Dr. Speers was born in Speers Borough on July 8, 1892, graduated from the University of Pittsburgh School of Dentistry and practiced dentistry until 1917. He left this profession to enter the coal business and was a coal operator at the time of his death at age 64 on April 23, 1957. He also had operated coke ovens, the Belle Vernon Oil Co. and a Hereford cattle farm.
In addition to the Belle Vernon High School Wildcats, an independent men's football team known as the Belle Vernon Mohawks also used the field beginning in 1920. According to newspaper archives, the Mohawks also produced sandlot baseball teams and independent basketball team through the 1920s.

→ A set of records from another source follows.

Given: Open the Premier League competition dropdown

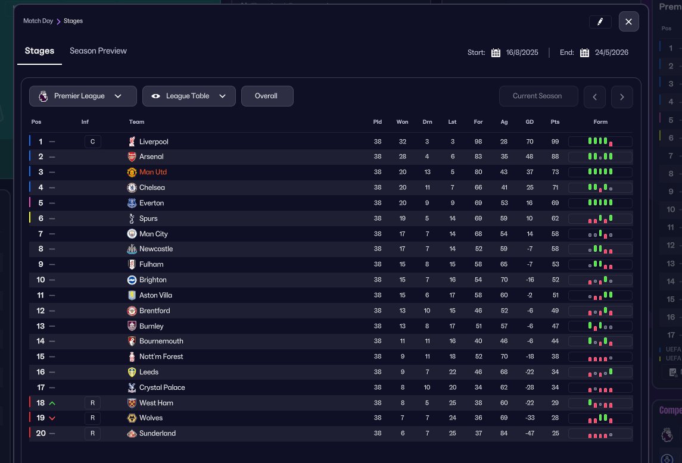Looking at the screenshot, I should pyautogui.click(x=83, y=96).
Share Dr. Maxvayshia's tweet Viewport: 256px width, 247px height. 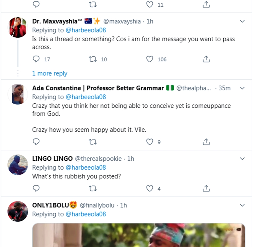[x=206, y=59]
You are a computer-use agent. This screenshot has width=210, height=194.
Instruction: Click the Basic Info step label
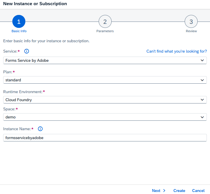[19, 31]
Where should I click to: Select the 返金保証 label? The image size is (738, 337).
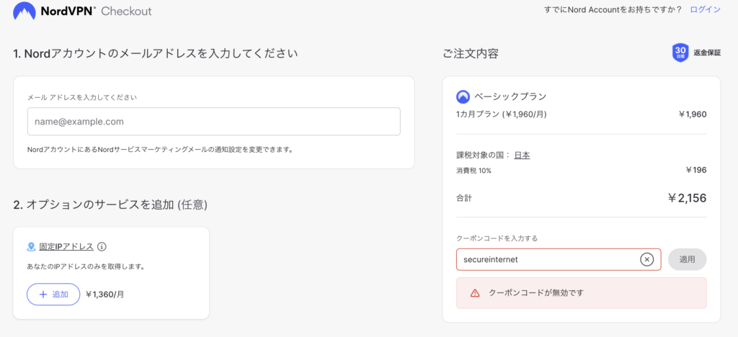pos(707,53)
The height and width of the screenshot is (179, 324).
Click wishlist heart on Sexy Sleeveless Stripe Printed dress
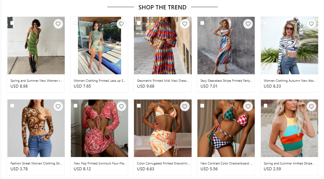click(x=248, y=24)
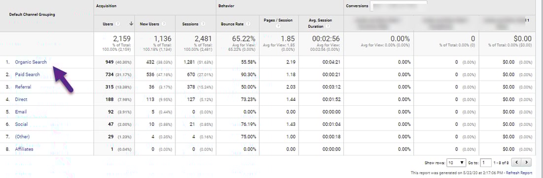Click the Users column sort arrow
Screen dimensions: 543x178
pyautogui.click(x=131, y=24)
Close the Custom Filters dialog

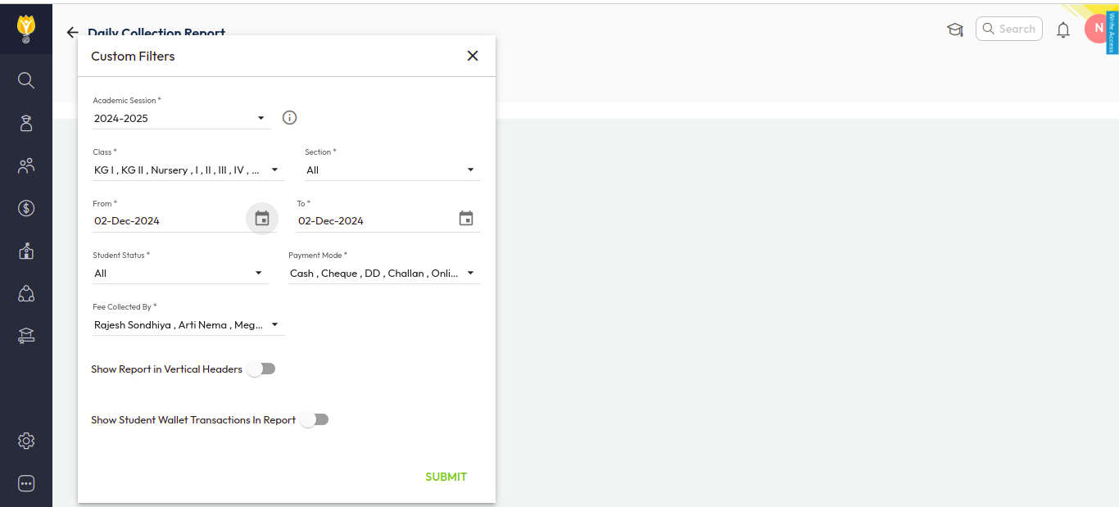473,56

Cramer's records indicate that other high school teams playing home games at the field were the North Belle Vernon Jackrabbits, Vernon Bulldogs and Bellmar Hurricanes.
Bellmar High School was created as the result of a merger between Vernon and Marion school districts and made its debut under that banner on Sept. 8, 1951, with a 13-0 victory over Derry at the latter's field. The school's first victory at home came a week later – on Sept. 14 – as an estimated 3,000 fans packed what became known as Bellmar Stadium to watch the 'Canes crush Point Marion, 30-0. With the ball on the visitors' 29, quarterback Henry Studnicki threw a pass to Lee Cope, who pulled it in at the seven and scampered into the end zone for the first touchdown in Bellmar history.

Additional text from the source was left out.